Anyone that has lived in one of the cities for the past five years can receive a 25% reduction in licensing costs. They can enjoy a further 25% off if they have a marijuana-related conviction, and an additional 10% if they have been registered as a primary caregiver.

It is part of a new social equity program from the Michigan Department of Licensing and Regulatory Affairs. The scheme covers Albion, Benton Harbor, Detroit, East Lansing, Ecorse, Flint, Highland Park, Hamtramck, Inkster, Kalamazoo, Mt. Morris, Mt. Pleasant, Muskegon, Muskegon Heights, Niles, Pontiac, River Rouge, Saginaw and Ypsilanti.

“I believe that our Social Equity Program will lead the nation in accomplishing the social equity objectives that Michigan voters assigned us last fall when they passed the adult-use marijuana proposal,” said MRA executive director Andrew Brisbo.
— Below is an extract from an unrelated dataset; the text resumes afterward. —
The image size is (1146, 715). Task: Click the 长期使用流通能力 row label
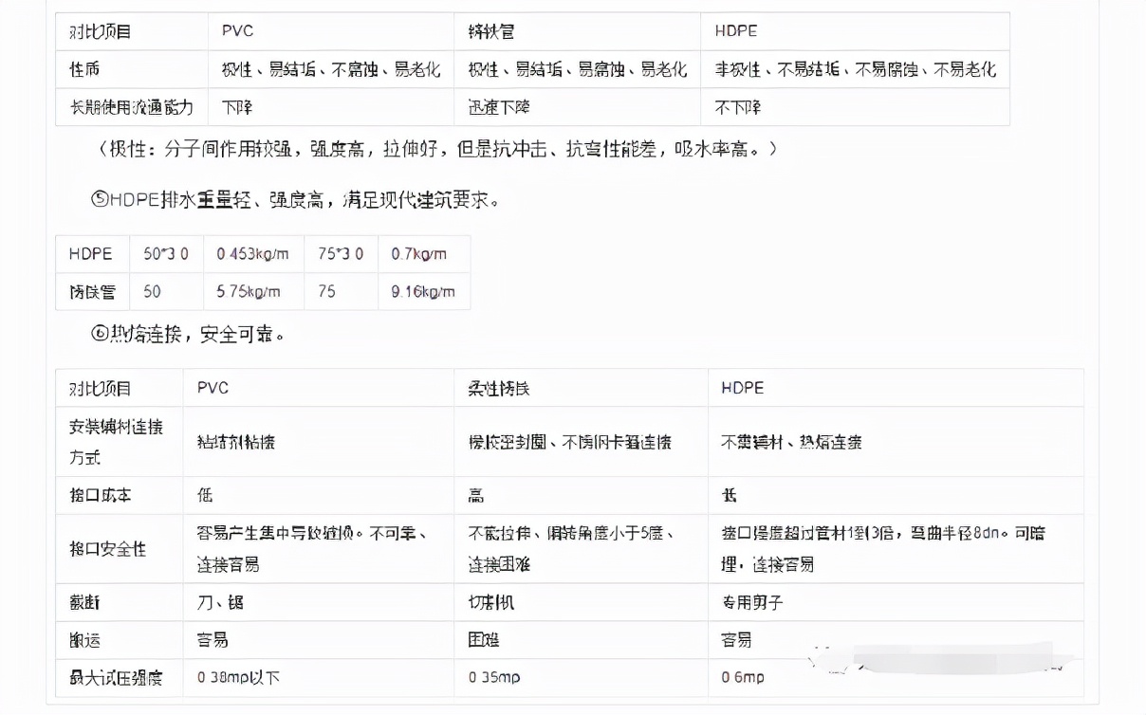(x=125, y=107)
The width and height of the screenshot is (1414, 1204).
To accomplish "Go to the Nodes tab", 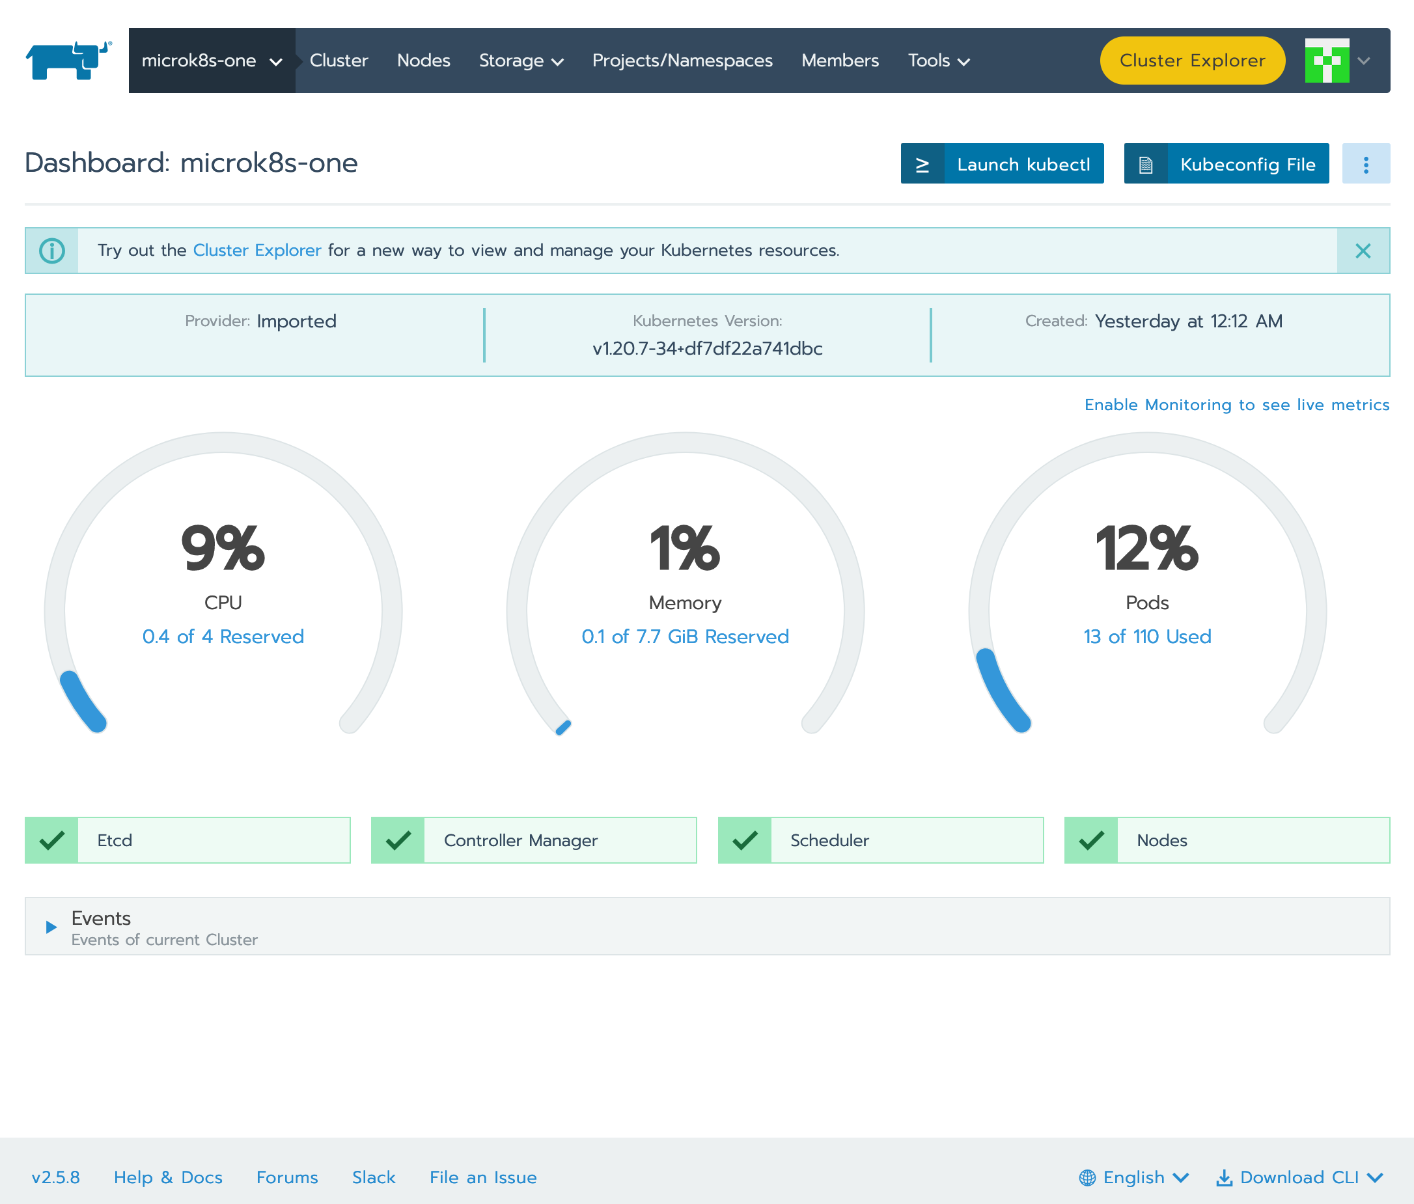I will (x=423, y=61).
Earlier this week, Sen. Jeff Irwin launched a bill that seeks to automatically expunge the criminal records of 235,000 Michiganders convicted of marijuana possession, while it would allow anyone convicted of possession with intent to distribute to also apply for expungements, even if they exceed the current limit of more than two misdemeanours or one felony.

The social equity program is taking things even further by essentially offering to make reparations to individuals and communities blighted by cannabis convictions.

The MRA has conducted focus groups and it ran an online survey in order to shape the framework of the program. It highlighted cities with an above average level of marijuana convictions, and from that group it chose 19 that have 30% or more of the population living below the federal poverty level.

It will send a team into each of the communities to explain the available discounts before the MRA begins taking applications on Nov. 1, 2019. Residents of these cities will be offered one-on-one assistance in completing the licensing application.

The MRA will also put them in touch with other state agencies that can help with matters like business registration, hiring staff, tax requirements, environmental compliance laws and health and safety training.

It has also recruited medical marijuana companies and specialist attorneys to help mentor applicants from these communities as they find their feet within the industry.